It would allow FCC graduates to attend Mount’s Frederick campus at a 25% discount on tuition.
Frederick, Md (KM) It could be a money-saver for a lot of Frederick Community College students. Last month, an articulation agreement was signed by FCC to allow students who complete their associate degree programs to attend Mount Saint Mary’s Frederick campus to earn their bachelor’s degrees at a 25% discount on tuition. It would apply to programs in business administration, criminal justice, accounting and human services.
“This tuition doesn’t really apply to supplies or books or fees. But it is a very nice and generous reduction in their tuition of 20% full tuition costs,” says Dr. Tony Hawkins, FCC’s Provost and Vice President of Academic Affairs.
The agreement was signed on April 15th, 2018.
Dr. Hawkins says this tuition reduction for FCC students attending the Mount’s Frederick campus offers other benefits besides a discount. “Many of our students like to stay local. And this provides access to further their education beyond an associate degree without having to leave the confines of Frederick County,” he says.

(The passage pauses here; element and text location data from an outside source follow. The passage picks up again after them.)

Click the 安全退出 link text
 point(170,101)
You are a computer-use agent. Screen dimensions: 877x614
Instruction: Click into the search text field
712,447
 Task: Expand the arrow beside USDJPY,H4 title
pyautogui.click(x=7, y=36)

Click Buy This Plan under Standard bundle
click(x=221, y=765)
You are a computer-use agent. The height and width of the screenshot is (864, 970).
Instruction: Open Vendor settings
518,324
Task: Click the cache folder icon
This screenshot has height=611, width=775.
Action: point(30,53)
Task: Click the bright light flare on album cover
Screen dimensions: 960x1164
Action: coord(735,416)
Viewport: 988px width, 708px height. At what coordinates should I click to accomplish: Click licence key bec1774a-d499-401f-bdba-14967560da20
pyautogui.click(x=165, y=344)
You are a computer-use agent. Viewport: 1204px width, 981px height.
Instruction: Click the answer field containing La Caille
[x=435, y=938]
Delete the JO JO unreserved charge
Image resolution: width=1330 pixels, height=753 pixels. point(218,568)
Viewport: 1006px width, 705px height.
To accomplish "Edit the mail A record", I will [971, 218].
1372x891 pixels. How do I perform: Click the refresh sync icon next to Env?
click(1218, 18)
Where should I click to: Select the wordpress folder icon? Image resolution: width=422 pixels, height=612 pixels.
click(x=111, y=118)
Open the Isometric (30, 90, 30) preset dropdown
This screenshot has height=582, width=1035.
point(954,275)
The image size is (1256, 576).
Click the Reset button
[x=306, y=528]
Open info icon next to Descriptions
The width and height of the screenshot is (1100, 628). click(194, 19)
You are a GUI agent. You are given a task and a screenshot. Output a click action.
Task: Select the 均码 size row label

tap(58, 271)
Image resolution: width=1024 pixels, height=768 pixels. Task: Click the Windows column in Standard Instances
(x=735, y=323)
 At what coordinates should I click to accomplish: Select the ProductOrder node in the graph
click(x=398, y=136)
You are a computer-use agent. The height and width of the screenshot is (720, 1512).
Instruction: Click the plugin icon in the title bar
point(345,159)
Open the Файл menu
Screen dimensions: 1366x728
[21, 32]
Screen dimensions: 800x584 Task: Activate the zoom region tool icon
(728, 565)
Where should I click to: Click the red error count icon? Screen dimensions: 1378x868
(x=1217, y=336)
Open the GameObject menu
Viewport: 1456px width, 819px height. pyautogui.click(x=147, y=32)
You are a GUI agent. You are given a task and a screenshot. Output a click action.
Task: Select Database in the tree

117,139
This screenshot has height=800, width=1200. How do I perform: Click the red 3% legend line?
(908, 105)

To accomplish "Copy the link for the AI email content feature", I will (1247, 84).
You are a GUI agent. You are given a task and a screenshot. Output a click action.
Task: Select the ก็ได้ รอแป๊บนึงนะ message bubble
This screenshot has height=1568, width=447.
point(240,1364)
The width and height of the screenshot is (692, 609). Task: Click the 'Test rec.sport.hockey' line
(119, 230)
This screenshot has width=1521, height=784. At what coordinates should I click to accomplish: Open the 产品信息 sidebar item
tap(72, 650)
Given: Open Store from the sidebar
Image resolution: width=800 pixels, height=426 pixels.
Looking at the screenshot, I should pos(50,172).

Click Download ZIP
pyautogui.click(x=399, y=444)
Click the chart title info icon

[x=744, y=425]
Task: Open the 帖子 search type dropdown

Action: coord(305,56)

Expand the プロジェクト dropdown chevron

This new articulation agreement with Mount Saint Mary’s will also cover FCC students who pursue graduate work at the University’s Frederick campus.
This 20% tuition discount will be available starting this fall, and FCC students who plan to attend the Mount’s Frederick campus after receiving the associates degrees can begin signing up now. They can contact Marsha Mason-Sowell, the Transfer Counselor, at 301-846-2475 for more information.
Dr. Hawkins says this is one of many articulation agreements that FCC has with the Mount and other institutions of higher learning, such as Hood College and the University of Maryland. He says it makes for a seamless transition for students from a community college to a four-year institution. “These written documents, that are reviewed annually, guarantee that our courses align perfectly so that a 60-credit degree at Frederick Community College, gives a student when they enter a four-year institution junior status,” he says. “All of their credits count toward a degree. They lose nothing in the transition. They don’t have to re-take courses.”